**To do**
Copy exactly the stretch of data below from the line with "The width and height of the screenshot is (1270, 952)." through the line with "Task: Uncheck the Hello Dolly row checkbox", including both of those lines.

┄┄┄┄┄┄

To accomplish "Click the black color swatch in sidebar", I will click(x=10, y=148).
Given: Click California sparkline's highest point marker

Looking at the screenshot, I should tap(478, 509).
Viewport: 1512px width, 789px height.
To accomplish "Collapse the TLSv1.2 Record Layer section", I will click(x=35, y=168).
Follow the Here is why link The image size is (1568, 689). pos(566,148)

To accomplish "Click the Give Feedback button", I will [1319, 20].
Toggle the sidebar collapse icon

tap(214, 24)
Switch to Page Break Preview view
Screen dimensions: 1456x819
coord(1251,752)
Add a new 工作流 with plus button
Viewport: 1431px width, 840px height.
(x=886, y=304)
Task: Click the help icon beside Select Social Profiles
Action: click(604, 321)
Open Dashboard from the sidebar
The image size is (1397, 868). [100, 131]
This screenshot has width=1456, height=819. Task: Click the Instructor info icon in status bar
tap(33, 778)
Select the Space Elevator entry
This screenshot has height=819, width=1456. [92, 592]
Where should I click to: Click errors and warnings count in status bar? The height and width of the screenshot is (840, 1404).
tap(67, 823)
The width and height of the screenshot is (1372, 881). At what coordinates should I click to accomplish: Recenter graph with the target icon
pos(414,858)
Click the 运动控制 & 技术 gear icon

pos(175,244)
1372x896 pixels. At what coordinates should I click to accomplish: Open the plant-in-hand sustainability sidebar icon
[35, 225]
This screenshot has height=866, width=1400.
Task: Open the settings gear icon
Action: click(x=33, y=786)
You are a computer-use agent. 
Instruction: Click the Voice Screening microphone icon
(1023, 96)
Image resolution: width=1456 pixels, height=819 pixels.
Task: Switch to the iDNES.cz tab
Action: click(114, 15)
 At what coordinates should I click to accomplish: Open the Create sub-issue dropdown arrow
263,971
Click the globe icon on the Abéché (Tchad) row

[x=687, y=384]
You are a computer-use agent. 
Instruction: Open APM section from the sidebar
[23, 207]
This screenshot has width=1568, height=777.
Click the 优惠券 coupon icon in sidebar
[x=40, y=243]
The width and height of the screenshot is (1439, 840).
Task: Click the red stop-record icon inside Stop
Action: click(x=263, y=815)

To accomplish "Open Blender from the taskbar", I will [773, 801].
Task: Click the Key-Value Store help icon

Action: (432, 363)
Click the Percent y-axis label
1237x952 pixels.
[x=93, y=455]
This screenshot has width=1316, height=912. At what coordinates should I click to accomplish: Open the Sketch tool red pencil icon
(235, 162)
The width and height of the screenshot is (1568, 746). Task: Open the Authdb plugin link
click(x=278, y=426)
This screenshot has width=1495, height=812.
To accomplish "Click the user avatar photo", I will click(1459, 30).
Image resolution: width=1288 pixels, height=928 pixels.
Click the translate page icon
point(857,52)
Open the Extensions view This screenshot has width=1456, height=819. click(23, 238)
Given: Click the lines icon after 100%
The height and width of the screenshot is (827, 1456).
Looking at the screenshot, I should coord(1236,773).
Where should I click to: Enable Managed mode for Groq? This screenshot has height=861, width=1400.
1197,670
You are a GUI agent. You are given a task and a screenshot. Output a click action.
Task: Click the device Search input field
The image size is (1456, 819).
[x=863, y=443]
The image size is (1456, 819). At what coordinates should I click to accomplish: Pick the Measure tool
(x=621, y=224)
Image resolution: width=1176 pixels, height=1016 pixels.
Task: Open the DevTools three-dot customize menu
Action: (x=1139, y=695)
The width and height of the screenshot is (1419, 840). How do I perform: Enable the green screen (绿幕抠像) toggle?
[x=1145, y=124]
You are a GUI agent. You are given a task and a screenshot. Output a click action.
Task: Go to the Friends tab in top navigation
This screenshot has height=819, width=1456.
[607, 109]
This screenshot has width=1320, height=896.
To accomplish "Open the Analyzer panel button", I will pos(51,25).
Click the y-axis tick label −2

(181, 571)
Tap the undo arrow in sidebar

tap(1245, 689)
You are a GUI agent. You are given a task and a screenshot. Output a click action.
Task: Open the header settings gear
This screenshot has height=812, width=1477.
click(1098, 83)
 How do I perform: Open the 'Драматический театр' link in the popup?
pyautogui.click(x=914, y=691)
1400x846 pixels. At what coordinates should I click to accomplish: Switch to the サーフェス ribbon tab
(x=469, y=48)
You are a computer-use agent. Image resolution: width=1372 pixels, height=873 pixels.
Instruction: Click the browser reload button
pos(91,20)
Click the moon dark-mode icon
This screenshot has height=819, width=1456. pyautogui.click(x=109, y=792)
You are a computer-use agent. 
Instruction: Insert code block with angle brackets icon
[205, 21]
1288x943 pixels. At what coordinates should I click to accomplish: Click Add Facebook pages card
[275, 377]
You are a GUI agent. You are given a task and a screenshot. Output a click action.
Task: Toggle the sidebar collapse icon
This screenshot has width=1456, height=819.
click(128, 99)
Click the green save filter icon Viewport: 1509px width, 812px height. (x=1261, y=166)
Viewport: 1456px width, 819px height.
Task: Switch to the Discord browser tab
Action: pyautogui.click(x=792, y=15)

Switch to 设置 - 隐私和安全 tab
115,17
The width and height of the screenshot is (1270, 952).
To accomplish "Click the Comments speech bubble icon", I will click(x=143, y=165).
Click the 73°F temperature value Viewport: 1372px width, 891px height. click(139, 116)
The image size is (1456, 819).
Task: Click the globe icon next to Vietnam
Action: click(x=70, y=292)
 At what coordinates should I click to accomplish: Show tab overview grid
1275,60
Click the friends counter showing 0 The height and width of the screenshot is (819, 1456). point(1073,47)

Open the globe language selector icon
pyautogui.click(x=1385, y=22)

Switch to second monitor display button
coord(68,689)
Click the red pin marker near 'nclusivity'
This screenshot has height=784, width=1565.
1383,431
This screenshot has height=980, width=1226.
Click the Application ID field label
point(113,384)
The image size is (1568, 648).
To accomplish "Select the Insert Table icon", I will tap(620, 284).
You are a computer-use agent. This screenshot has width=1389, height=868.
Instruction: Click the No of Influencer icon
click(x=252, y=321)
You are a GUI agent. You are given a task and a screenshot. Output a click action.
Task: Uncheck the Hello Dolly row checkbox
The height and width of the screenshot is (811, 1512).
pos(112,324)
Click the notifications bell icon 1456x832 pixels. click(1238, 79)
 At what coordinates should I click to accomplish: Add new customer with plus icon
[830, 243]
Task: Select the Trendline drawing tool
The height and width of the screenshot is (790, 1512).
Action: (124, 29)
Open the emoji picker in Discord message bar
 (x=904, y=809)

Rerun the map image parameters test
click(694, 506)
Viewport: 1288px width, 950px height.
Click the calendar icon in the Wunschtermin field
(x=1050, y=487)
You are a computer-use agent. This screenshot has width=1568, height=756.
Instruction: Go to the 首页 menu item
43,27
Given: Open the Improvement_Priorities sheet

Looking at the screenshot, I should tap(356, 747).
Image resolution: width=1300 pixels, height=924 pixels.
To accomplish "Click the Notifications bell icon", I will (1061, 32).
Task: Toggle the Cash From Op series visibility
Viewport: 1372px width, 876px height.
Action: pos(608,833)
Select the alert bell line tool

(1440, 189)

┄┄┄┄┄┄

**Your solution**
The width and height of the screenshot is (1270, 952).
To accomplish "Click the Comments speech bubble icon", I will click(x=143, y=165).
Click the 73°F temperature value Viewport: 1372px width, 891px height. click(139, 116)
The image size is (1456, 819).
Task: Click the globe icon next to Vietnam
Action: click(x=70, y=292)
 At what coordinates should I click to accomplish: Show tab overview grid
1275,60
Click the friends counter showing 0 The height and width of the screenshot is (819, 1456). point(1073,47)

Open the globe language selector icon
pyautogui.click(x=1385, y=22)

Switch to second monitor display button
coord(68,689)
Click the red pin marker near 'nclusivity'
This screenshot has height=784, width=1565.
1383,431
This screenshot has height=980, width=1226.
Click the Application ID field label
point(113,384)
The image size is (1568, 648).
To accomplish "Select the Insert Table icon", I will tap(620, 284).
You are a computer-use agent. This screenshot has width=1389, height=868.
Instruction: Click the No of Influencer icon
click(x=252, y=321)
You are a GUI agent. You are given a task and a screenshot. Output a click action.
Task: Uncheck the Hello Dolly row checkbox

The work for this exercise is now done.